* Set exercise: Lay out every line of the listing below as a JSON list of strings, one string per line, with blank lines left out. Leave the pictures out of the answer.
++++ Data extract ++++
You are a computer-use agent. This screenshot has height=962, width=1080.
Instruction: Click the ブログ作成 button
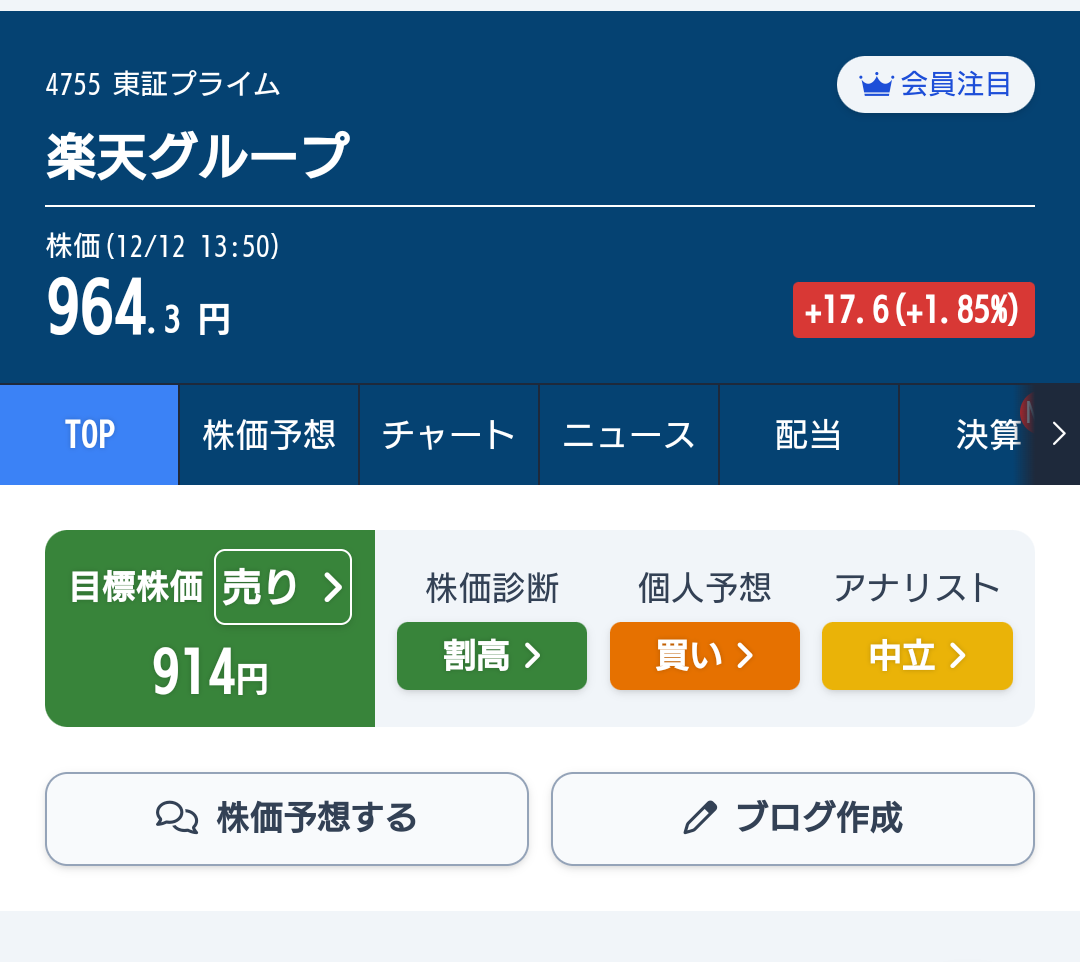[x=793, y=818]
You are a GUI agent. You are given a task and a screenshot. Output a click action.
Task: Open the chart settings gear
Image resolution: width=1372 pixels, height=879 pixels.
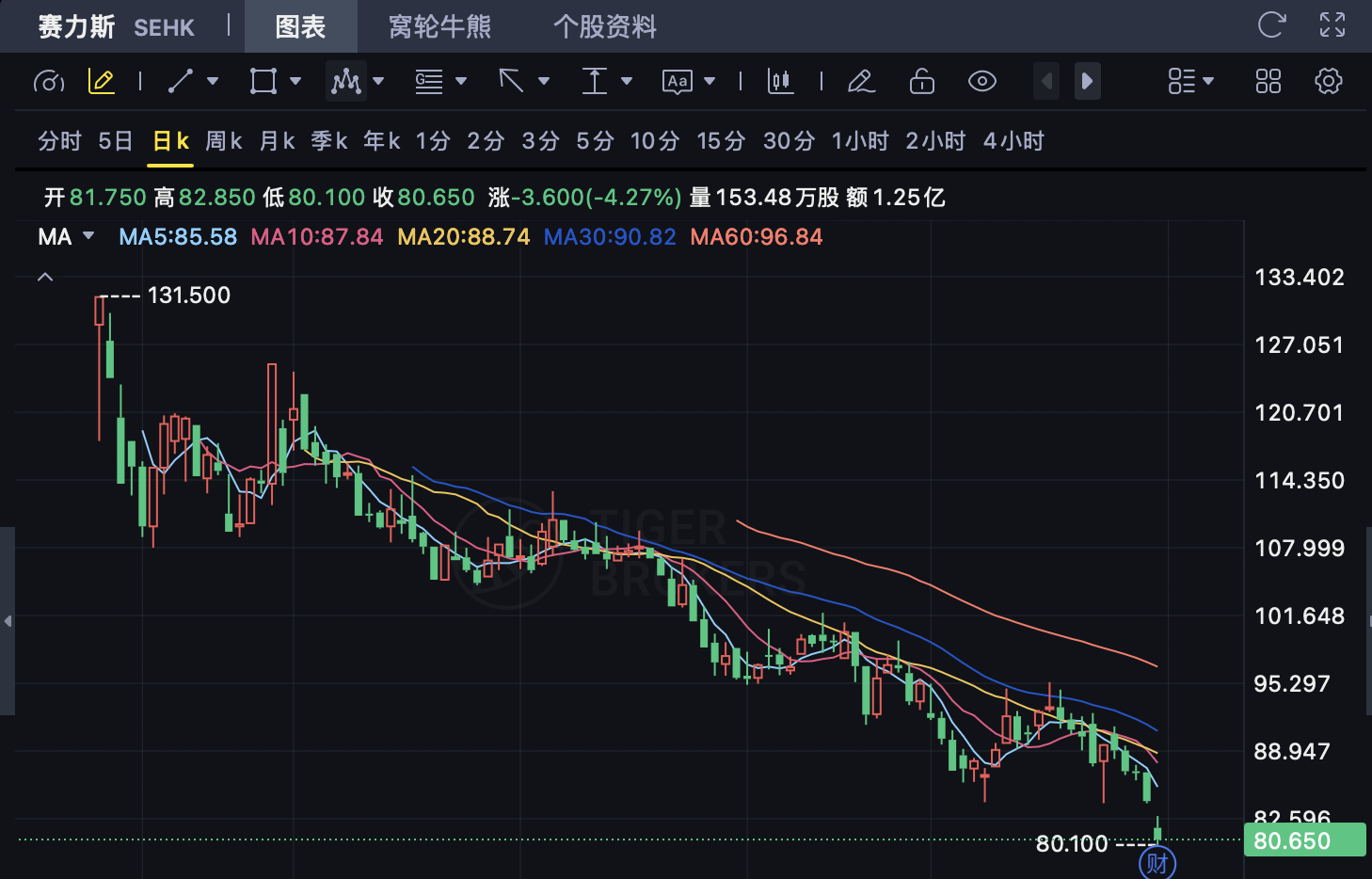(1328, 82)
++++
* The result:
[
  "You are a computer-use agent. This screenshot has height=962, width=1080.",
  "Instruction: Click the ブログ作成 button",
  "[x=793, y=818]",
  "You are a GUI agent. You are given a task and a screenshot. Output a click action.",
  "Task: Open the chart settings gear",
  "Image resolution: width=1372 pixels, height=879 pixels.",
  "(1328, 82)"
]